L’espace local constitue le lieu d’ancrage de la citoyenneté, le maillon premier du lien social et la base de la cohésion nationale. Cela se traduit par l’émergence de municipalités fortes, en relation avec les autres niveaux du pouvoir. Le renforcement de la démocratie locale passe par l’intégration de certaines pratiques coutumières dans le droit régissant  les collectivités territoriales.

Des politiques de décentralisation mettant en place des pouvoirs publics proches des citoyens peuvent être efficaces  à condition qu’une marge d’autonomie, y compris financière, soit laissée à l’initiative locale. Le village, les communautés villageoises, les périphéries des villes sont des réalités socio-économiques incontournables. L’émergence  de ces acteurs collectifs de base appelés à devenir des promoteurs du développement local, doit être prise en compte.

Le renforcement des interactions entre divers domaines : social, économique, politique, administratif, entre divers acteurs et échelles de territoire, dans les processus d’élaboration de l’action publique, s’applique particulièrement aux problématiques urbaines. La gouvernance urbaine inspirée par le concept de gouvernance démocratique, dépasse les simples administrations et gestion urbaines. Il s’agit de reconstruire l’unité sociale de la ville et de rétablir des cohérences territoriales.
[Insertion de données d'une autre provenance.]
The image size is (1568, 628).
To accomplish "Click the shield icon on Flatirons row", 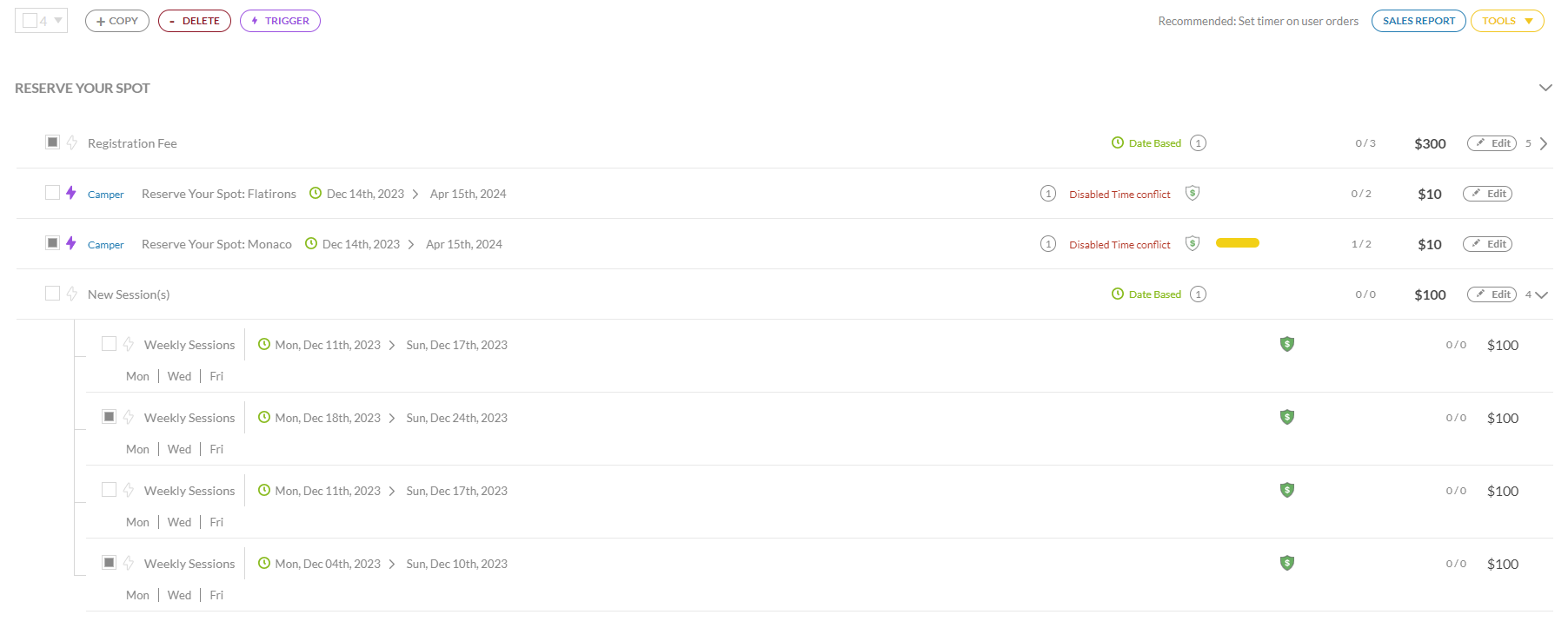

L’un des objectifs est alors de valoriser la participation des habitants, notamment ceux des « bidonvilles »  qui revendiquent la reconnaissance du potentiel économique du secteur informel, la sécurisation de leurs droits fonciers, une intégration financière, et la recherche de solutions innovantes pour l’amélioration de leurs conditions de vie.

Participation de la société civile.

La participation directe ou non de la « société civile » à la gouvernance nationale et à la vie internationale a fait d’extraordinaire progrès au cours des dernières décennies. Les grandes conférences des Nations unies y ont largement contribué en créant un véritable espace public à l’échelle mondiale. Les Organisations internationales non gouvernementales (OING) ont réussi à s’investir dans la plupart des organisations interétatiques et à s’y faire entendre.

La Francophonie reconnait la place et demande que soit facilitée l’implication constante de la société civile, y compris les ONG, les médias, les autorités morales traditionnelles, pour leur permettre d’exercer, dans l’intérêt collectif, leur rôle d’acteurs d’une vie politique équilibrée. (Déclaration de Bamako).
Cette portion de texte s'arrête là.